ABOUT THIS EXERCISE:
Set down each record exactly. Omit the pictures.

Dataset records
==================================================

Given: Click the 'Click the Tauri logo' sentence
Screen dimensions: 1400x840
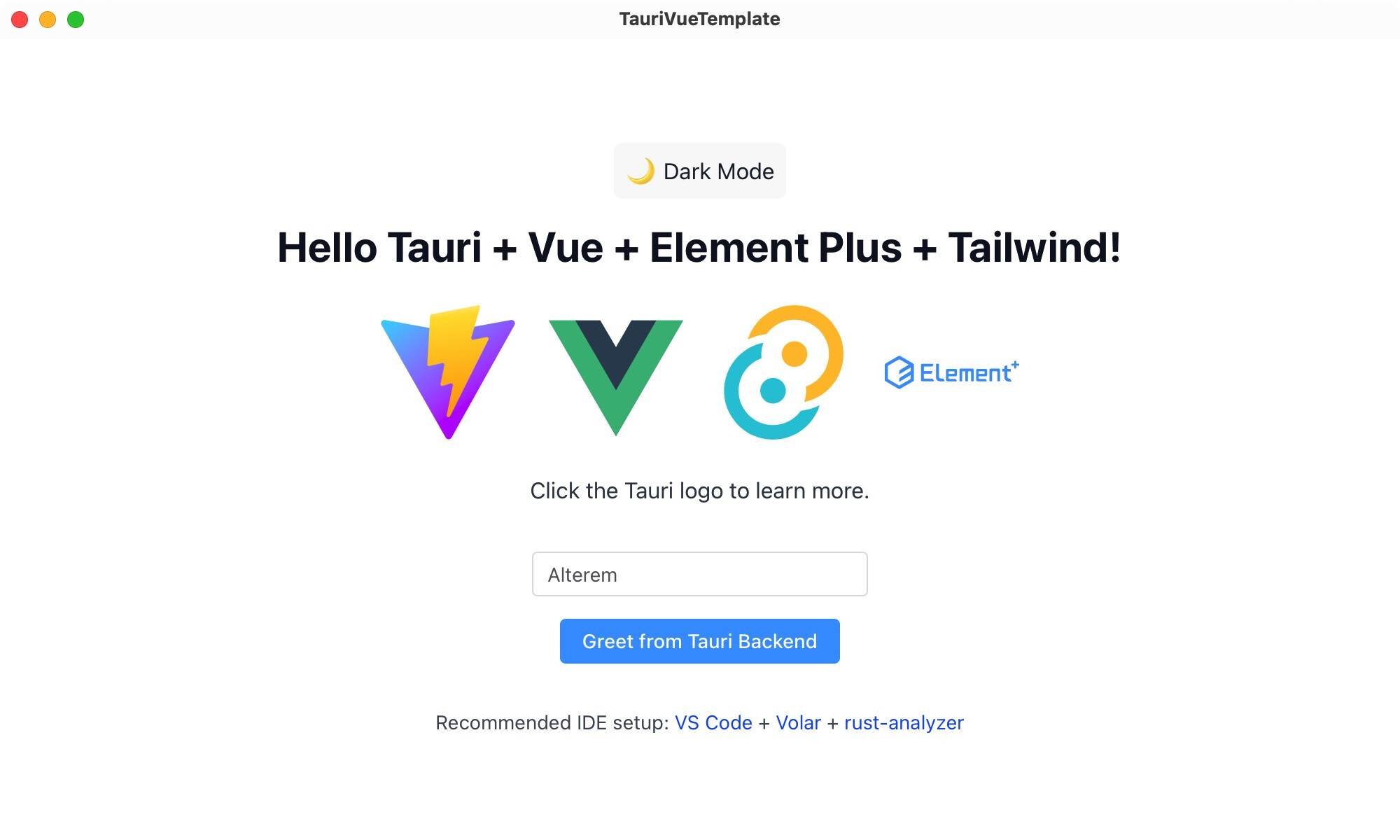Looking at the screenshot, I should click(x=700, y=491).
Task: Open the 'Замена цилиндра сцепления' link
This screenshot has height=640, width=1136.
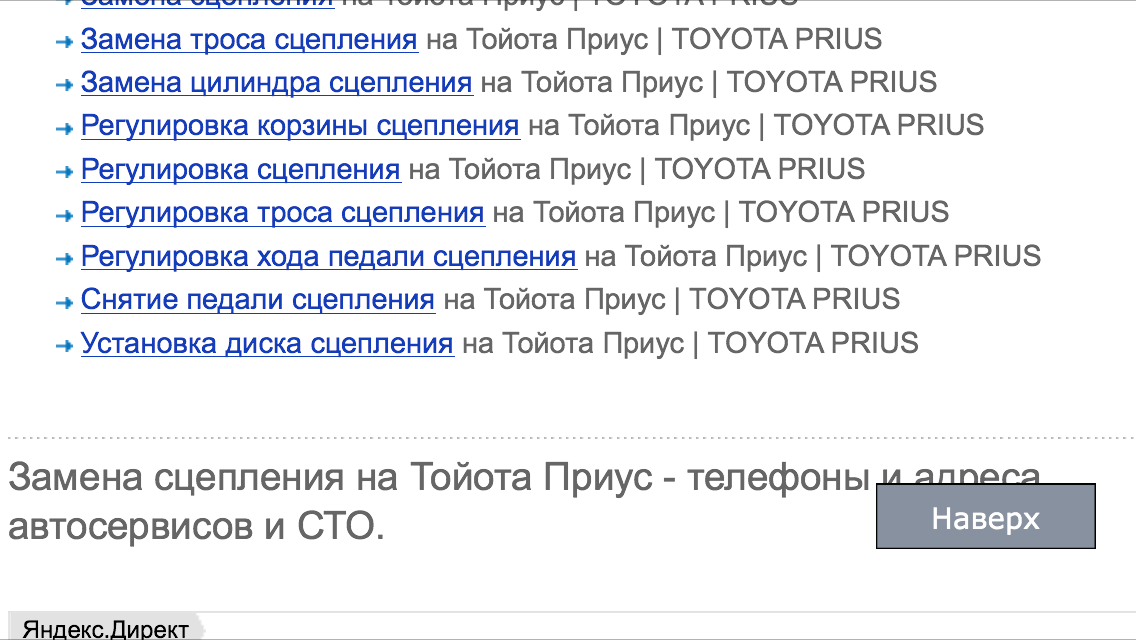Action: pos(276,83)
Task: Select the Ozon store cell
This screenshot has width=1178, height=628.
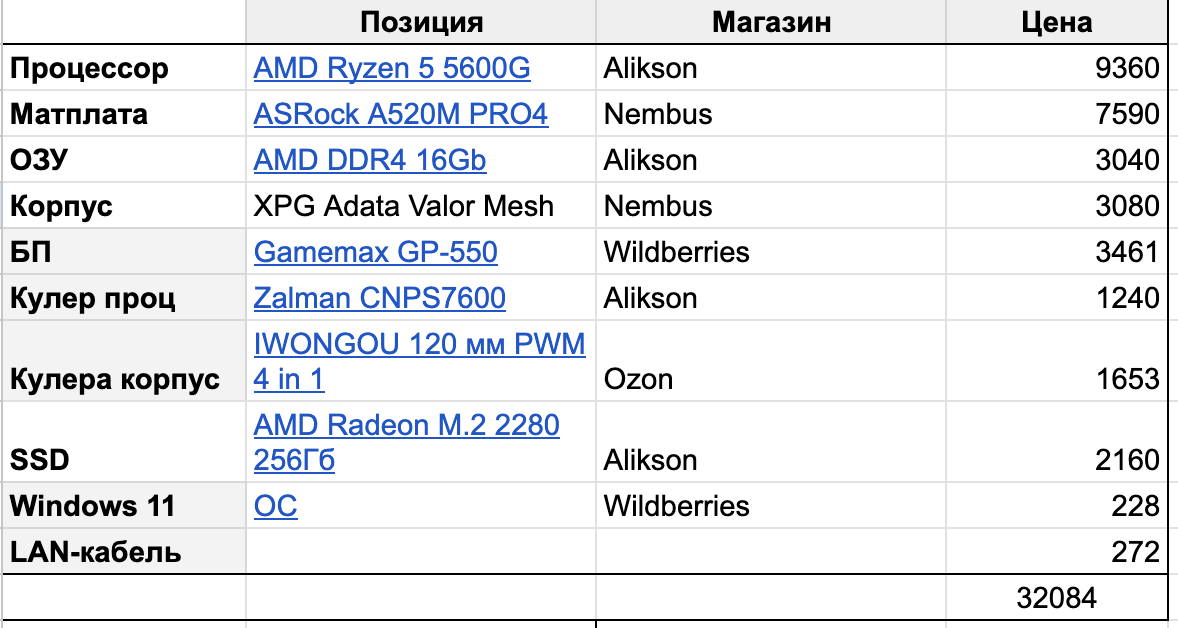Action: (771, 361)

==================================================

EXERCISE RESULT:
Given: Click the 'Click the Tauri logo' sentence
Screen dimensions: 1400x840
Looking at the screenshot, I should click(x=700, y=491).
Task: Open the 'Замена цилиндра сцепления' link
This screenshot has height=640, width=1136.
Action: pos(276,83)
Task: Select the Ozon store cell
This screenshot has width=1178, height=628.
Action: (771, 361)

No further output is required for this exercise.